Porém, há um paradoxo misterioso nisto tudo: qual a razão da educação ser objeto concorrido nos discursos políticos em campanhas e objeto de desprezo fora delas? Um povo bem-educado (no sentido formal) não iria retribuir àquele que lhe permitiu acesso a esta boa educação? Cidadãos bem-preparados não formariam profissionais mais qualificados e, portanto, otimizariam suas funções e os recursos utilizados (o que também abarcaria o meio ambiente)? Será que não há respostas para nenhuma destas questões?
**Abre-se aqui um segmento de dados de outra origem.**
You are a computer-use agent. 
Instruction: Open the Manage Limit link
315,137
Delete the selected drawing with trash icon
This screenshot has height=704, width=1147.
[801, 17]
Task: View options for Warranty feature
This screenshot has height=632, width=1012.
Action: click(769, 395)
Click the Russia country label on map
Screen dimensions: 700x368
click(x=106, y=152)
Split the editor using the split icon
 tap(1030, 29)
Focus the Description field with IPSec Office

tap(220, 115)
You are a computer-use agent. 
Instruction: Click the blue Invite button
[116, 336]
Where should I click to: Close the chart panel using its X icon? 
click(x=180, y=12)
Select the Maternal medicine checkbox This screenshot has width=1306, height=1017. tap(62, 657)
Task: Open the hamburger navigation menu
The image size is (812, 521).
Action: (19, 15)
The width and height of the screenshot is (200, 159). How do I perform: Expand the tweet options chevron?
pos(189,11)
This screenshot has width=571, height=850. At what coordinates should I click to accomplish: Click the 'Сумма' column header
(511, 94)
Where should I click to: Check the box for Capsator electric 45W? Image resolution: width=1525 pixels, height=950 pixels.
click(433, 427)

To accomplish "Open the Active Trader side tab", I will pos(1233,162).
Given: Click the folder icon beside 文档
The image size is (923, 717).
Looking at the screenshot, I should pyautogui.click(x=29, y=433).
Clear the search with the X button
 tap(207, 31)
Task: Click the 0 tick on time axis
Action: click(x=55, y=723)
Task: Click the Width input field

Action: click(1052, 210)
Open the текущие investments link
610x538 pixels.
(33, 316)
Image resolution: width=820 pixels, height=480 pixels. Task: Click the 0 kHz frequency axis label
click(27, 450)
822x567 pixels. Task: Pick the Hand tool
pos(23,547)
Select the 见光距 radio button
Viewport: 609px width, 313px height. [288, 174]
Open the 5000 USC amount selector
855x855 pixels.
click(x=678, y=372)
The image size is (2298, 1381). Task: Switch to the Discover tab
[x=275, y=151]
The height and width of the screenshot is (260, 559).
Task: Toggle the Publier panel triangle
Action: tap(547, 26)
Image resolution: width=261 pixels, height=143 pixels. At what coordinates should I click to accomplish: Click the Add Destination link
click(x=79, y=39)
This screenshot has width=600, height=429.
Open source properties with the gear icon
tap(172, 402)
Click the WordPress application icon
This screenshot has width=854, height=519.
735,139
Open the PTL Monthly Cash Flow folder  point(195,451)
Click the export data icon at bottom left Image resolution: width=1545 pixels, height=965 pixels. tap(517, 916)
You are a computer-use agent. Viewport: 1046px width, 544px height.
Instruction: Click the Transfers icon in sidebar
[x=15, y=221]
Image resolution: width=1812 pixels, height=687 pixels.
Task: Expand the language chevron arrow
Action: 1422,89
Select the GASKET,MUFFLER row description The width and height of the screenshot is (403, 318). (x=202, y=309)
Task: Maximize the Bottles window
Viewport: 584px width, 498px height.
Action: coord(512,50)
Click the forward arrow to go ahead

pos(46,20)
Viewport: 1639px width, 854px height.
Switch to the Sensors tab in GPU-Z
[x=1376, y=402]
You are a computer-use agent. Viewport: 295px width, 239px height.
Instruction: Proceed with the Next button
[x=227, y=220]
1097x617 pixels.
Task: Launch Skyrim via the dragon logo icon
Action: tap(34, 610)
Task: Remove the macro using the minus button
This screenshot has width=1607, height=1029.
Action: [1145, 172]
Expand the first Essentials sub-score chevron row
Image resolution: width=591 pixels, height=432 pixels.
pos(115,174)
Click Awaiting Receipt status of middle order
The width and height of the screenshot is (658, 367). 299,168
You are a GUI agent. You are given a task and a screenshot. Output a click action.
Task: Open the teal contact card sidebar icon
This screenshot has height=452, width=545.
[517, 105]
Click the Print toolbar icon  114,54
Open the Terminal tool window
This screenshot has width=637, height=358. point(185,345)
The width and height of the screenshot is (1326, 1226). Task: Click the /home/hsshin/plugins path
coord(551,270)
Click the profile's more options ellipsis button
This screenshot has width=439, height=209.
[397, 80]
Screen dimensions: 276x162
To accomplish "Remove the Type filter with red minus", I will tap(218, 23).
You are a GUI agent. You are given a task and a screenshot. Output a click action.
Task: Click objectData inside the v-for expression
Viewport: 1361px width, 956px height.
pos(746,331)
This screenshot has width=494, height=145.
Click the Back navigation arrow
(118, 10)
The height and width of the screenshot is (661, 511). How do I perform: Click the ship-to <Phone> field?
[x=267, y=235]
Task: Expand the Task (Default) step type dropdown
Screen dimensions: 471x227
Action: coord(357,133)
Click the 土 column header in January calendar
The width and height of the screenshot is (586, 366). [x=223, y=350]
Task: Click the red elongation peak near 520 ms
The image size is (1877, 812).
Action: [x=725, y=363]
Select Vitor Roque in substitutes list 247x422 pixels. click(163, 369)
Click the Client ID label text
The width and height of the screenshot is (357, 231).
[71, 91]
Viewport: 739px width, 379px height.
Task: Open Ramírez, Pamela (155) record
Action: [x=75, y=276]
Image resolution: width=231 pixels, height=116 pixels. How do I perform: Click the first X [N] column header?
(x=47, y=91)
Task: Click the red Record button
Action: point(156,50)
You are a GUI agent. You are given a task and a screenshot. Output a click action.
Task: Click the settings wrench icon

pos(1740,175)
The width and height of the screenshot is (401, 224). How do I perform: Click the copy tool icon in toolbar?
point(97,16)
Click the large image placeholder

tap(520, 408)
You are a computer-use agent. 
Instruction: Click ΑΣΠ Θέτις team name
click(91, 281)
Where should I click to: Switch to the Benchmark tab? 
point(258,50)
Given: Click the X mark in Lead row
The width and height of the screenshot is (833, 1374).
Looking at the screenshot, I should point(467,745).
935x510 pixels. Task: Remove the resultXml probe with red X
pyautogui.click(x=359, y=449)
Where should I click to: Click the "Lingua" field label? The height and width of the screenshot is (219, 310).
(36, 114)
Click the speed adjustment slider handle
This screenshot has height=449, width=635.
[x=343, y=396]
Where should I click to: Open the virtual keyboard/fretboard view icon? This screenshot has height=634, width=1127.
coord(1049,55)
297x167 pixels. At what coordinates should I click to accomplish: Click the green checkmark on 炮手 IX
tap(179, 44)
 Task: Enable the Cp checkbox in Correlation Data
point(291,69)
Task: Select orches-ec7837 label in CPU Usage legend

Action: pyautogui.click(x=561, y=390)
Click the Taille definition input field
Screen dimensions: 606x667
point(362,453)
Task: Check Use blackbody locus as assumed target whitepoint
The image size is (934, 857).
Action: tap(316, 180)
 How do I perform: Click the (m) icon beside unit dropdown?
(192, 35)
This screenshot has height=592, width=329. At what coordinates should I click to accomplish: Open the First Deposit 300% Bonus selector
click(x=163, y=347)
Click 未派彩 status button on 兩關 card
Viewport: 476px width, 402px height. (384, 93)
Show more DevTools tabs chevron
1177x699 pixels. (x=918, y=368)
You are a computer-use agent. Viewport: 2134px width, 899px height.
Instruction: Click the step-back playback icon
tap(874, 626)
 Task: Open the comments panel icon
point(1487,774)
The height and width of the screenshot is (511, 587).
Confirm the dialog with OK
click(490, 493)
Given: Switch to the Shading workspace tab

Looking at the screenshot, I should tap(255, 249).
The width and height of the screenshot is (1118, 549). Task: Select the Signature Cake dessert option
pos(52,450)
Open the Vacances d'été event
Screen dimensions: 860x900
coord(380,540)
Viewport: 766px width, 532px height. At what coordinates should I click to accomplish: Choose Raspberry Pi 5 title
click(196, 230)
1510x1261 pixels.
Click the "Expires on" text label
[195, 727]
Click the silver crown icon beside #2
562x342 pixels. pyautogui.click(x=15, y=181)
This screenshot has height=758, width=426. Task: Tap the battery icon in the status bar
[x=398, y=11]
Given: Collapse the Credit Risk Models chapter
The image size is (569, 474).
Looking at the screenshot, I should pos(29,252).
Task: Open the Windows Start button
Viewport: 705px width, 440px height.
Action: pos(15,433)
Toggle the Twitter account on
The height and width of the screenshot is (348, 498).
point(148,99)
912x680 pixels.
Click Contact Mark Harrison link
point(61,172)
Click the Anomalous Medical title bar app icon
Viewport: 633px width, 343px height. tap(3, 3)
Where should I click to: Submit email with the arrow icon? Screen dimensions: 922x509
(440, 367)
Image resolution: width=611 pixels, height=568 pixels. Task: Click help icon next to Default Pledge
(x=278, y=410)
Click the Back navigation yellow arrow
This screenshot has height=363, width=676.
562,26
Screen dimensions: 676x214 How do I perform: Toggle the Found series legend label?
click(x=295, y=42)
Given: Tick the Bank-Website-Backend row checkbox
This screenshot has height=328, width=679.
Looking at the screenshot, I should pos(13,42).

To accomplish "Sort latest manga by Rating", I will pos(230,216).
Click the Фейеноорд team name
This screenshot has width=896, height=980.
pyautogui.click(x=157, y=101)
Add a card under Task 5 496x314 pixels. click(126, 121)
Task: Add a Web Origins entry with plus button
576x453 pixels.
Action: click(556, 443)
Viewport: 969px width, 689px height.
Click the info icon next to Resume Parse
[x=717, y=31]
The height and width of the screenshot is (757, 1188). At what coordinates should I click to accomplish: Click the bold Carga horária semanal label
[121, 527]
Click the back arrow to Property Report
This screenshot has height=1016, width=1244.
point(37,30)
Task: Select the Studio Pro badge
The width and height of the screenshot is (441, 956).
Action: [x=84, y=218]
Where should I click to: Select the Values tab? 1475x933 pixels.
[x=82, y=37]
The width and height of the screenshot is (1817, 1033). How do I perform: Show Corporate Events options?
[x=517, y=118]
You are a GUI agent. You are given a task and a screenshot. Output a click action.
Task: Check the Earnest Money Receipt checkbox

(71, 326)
Não há dúvida, a educação está em crise, e com ela a escola e seus profissionais. A onda de massificação massificada de tudo, que nessas últimas décadas sacrifica a qualidade, não sendo mais este um adjetivo com verdadeiro significado, cobre o sistema de ensino até o pescoço, mal o mantendo vivo. A escola deve ser resgatada do meio dessa lama toda que a asfixia, não para retomar o que foi há décadas, mas para estar em dia com o contexto no qual vivemos. Não é com críticas e xingamentos que isso será feito, nem da noite para o dia, todavia o caminho tem que ser traçado e o primeiro passo dado. Devemos nos perguntar qual a função da escola, se é a de preencher os vazios deixados pelo governo e por demais instituições sociais ou desempenhar um papel exclusivo, de ensinar, dar disciplina para que as ideias não se percam na bagunça dos pensamentos, desenvolver o desejo em aprender, permitir que o tempo de aprendizagem seja usado para isso mesmo, não para desordem, desconstrução ou esvaziamento. A escola deve ser escola e não outra coisa inominável na qual está se tornando.
Parece que há um ciclo de formação de opinião que precisa ser rompido. Enquanto nenhuma voz se erguer mais alto que as demais e argumentar que a escola não é a Geni, a educação ainda será a escarradeira social, o saco de pancadas político, e a prostituta do jornalismo.